ESG standards however, are frequently opaque and complex, extremely difficult for ordinary investors to understand, and in practice, range from having some meaningful substance (many ESG indices do have initial hard exclusions on categories such as tobacco) to being rank greenwash. They give a very small class of unseen ESG analysts an outsize role in adjudicating whether or not particular corporate practices are good or bad, a role that is properly the domain of regulators subject to democratic oversight.
The development of ESG in practice seems to have shown that by and large, companies that pay attention to one ESG factor are more likely to pay attention to others (though not necessarily so; Tesla, for example, is focused on climate issues but resists union recognition). Also, in most instances, returns on ESG investments are similar to or better than those from sector benchmarks.
The thesis that ESG is no substitute for confident state regulation is supported by the fact that the only robust and transparent standards for ESG on climate issues have been set by the European Union: EU climate benchmarks and benchmarks’ ESG disclosures.
An important assessment of ESG ETFs was published in December 2021 by the consultancy Matter:
This paper utilises Matter’s granular sustainability data to analyse the 50 largest sustainability themed UCITS ETFs. Looking under the hood, the research examines the sustainability of these ETFs across a wide range of disaggregated sustainability themes and metrics. In doing so, the research provides a unique insight into the wider ‘ESG’ phenomenon, which is increasingly characterised by accusations of greenwashing and ineffectiveness.
Civil society has responded to the problems and inadequacies of the global financial sector with a variety of initiatives: divestment campaigns such as our own, and independent benchmarks for responsible lending and investment practices such as those originated by Fair Finance International (FFI), ‘an international civil society network of over 100 CSO partners and allies, initiated by Oxfam, that seeks to strengthen the commitment of banks and other financial institutions to social, environmental and human rights standards’.

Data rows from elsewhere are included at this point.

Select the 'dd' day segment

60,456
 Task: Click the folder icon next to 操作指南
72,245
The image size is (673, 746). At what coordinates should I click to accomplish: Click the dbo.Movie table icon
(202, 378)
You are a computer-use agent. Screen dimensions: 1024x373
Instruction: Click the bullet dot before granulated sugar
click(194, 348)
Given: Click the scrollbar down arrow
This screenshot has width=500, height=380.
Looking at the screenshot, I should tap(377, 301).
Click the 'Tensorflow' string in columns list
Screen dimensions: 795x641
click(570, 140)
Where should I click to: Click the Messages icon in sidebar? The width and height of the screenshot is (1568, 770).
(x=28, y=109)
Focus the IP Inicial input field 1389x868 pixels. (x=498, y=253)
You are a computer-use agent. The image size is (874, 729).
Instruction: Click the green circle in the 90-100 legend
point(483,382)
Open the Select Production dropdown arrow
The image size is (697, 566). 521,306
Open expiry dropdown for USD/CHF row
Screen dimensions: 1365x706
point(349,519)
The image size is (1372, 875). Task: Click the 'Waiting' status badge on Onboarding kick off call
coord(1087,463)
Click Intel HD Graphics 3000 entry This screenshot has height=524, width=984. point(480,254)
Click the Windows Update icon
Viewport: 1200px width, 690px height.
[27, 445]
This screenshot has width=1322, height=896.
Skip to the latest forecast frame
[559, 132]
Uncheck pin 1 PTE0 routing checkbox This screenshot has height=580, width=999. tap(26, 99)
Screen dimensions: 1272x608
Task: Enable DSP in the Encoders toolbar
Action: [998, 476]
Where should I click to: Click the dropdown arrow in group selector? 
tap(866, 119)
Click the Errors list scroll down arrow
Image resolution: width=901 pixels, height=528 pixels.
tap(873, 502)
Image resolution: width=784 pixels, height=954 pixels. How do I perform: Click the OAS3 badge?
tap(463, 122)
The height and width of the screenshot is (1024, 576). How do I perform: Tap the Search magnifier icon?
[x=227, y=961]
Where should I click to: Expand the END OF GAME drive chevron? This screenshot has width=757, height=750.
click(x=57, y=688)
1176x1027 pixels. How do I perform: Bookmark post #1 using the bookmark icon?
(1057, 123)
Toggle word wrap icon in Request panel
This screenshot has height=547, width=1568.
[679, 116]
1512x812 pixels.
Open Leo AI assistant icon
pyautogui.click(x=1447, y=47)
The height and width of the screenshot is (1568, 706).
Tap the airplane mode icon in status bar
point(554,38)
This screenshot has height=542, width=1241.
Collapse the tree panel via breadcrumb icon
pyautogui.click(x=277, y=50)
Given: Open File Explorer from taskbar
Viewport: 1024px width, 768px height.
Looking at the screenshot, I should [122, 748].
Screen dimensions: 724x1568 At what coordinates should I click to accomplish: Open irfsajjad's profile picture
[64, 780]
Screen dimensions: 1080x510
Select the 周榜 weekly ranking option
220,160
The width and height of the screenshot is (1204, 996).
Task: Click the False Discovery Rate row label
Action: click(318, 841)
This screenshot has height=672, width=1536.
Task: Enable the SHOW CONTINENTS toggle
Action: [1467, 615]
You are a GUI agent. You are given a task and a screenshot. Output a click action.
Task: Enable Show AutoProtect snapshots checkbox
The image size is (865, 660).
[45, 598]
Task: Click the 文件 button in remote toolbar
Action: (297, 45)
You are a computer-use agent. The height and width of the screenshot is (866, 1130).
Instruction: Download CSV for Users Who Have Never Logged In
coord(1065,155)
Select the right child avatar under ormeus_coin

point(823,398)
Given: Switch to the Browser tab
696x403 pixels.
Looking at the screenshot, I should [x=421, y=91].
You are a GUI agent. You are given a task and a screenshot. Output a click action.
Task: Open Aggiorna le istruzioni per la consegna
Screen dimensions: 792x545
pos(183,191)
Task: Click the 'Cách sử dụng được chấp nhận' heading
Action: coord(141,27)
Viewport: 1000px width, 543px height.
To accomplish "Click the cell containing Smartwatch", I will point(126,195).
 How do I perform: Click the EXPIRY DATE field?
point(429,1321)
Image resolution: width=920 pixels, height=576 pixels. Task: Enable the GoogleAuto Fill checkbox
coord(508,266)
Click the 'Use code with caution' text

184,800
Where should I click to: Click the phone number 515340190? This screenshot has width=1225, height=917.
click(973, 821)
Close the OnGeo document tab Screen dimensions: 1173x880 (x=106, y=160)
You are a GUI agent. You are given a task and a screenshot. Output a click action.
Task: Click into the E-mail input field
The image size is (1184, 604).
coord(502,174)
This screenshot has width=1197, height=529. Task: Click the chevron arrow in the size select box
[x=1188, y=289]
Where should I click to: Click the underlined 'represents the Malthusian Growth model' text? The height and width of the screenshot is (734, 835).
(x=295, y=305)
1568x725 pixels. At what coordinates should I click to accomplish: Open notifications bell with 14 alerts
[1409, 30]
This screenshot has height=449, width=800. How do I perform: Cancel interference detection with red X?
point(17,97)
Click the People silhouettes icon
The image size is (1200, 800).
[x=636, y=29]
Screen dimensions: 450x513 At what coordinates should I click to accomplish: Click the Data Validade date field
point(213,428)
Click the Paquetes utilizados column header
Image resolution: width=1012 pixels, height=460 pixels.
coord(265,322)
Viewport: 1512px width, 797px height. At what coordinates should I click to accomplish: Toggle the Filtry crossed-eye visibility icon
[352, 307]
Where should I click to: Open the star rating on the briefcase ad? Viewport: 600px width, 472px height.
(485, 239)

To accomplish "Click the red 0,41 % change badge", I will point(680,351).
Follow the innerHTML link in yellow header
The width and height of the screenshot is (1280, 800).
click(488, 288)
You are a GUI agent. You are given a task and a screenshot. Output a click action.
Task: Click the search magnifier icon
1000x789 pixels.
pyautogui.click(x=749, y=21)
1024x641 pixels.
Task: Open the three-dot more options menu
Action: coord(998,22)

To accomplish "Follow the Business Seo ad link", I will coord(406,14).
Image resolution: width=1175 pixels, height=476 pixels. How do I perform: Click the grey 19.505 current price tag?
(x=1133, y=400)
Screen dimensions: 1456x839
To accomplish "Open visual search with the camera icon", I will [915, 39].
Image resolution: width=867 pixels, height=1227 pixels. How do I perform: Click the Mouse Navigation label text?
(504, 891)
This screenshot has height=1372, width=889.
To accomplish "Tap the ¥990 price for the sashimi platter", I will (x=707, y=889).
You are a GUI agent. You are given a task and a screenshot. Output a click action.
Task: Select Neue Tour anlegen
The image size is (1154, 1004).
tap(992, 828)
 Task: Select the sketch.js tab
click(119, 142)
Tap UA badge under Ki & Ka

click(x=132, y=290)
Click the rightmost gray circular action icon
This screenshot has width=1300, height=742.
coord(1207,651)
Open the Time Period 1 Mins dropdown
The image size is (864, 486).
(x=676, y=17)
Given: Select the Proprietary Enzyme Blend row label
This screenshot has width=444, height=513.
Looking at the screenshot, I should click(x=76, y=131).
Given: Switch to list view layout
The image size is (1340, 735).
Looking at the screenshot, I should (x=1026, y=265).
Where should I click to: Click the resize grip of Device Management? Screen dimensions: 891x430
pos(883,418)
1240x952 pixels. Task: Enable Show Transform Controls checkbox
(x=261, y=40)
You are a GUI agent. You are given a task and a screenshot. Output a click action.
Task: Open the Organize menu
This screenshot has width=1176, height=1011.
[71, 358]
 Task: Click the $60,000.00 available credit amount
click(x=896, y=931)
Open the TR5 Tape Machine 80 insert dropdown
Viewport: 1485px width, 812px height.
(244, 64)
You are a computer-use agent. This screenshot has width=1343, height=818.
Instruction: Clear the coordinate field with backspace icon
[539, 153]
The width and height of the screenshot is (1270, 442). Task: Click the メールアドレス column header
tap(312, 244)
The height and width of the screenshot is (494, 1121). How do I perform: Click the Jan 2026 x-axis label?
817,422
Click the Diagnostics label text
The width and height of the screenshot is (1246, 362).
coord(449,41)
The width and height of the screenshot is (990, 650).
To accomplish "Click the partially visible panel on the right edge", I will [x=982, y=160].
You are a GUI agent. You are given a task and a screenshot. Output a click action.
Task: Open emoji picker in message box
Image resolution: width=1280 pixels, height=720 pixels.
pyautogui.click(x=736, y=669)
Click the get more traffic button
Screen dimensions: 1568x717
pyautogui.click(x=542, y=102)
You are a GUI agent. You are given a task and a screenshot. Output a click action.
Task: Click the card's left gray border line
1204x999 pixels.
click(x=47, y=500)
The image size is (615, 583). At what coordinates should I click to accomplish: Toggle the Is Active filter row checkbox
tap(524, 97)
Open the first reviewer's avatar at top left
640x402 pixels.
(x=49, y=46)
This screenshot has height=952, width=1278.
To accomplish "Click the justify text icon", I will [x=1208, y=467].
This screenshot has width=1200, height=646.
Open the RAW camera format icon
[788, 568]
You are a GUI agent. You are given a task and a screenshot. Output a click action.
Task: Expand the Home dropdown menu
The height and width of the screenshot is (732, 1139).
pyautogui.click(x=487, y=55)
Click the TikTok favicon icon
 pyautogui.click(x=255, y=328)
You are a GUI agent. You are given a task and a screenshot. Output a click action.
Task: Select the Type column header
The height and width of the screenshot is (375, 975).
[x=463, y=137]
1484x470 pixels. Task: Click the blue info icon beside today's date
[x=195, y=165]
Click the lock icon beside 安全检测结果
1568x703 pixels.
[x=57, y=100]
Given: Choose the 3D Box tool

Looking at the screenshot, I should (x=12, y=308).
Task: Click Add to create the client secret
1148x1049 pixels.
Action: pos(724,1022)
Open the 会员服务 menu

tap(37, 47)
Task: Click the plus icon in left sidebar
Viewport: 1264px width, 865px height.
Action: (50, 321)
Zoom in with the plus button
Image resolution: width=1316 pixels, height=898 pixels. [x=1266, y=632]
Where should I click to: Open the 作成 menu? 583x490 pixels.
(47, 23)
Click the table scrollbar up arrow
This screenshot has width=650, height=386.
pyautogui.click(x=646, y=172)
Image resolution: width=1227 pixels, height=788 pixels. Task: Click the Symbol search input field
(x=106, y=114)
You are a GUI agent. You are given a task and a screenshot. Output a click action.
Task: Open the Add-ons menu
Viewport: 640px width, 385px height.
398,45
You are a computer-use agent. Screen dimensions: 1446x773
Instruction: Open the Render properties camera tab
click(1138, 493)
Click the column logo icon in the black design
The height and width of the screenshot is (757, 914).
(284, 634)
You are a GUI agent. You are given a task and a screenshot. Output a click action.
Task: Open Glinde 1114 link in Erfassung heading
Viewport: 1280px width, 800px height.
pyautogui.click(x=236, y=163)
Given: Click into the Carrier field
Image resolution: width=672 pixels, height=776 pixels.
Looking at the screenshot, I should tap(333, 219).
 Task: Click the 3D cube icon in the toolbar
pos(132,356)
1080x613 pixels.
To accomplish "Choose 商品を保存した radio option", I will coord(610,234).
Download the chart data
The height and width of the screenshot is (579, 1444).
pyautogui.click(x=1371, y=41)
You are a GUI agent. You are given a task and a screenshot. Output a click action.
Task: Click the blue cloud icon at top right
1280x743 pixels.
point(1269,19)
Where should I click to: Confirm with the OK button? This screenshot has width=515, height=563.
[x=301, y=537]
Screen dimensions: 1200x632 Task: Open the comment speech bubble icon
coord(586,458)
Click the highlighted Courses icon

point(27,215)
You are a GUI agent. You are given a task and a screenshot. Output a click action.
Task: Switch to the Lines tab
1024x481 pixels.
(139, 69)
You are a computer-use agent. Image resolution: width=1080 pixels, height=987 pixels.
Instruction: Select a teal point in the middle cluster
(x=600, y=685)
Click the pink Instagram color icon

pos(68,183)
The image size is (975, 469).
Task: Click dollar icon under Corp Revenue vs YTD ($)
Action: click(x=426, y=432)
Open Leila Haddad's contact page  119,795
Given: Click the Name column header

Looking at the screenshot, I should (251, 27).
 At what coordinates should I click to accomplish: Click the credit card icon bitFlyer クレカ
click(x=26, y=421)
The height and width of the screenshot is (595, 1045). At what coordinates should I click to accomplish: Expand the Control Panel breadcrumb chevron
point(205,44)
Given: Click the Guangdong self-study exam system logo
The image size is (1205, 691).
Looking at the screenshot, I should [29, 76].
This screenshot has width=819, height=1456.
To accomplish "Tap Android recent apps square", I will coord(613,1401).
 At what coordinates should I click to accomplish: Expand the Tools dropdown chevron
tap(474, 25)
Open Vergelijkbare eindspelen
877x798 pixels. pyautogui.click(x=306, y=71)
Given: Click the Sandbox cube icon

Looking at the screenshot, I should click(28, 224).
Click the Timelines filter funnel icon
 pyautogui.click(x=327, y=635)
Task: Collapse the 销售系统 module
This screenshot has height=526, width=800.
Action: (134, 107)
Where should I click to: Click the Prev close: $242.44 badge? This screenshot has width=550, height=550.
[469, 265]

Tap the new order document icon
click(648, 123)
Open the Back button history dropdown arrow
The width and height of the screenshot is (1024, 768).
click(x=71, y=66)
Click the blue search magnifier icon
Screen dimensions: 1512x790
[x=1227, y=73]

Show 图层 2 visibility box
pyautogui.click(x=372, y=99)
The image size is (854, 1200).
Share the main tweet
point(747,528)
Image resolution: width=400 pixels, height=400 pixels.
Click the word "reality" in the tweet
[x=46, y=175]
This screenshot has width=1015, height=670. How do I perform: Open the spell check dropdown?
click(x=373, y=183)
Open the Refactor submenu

SOUTH AFRICAN RESPONSIBLE INVESTMENT PRACTICE
Acceptance of ESG in South Africa is currently partial and grudging, and almost entirely confined in practice to offshore funds. Some asset managers embrace the trend; others grumble that the acronym is a useless label for practices they already integrate into their analysis.
If this were true, though, then SA asset managers would not be failing so miserably at integrating ESG concerns into their investment practices.
We can see these failures by scrutinising just one sub-domain of ESG considerations: integration of climate risk into investment practice. Local investment practices around climate have been surveyed in 2021 by Just Share. Their overall assessment: ‘While there are encouraging signs of local asset managers adopting the necessary approaches to successful, effective climate risk integration, relatively few of them demonstrate excellence when assessed against international best practice standards. Those that do align with international best practice do so in some areas, but not in all.’ Some supposedly blue chip local asset managers tick very few of the boxes identified as crucial in Just Share’s assessment. Others have even declined to participate in the research.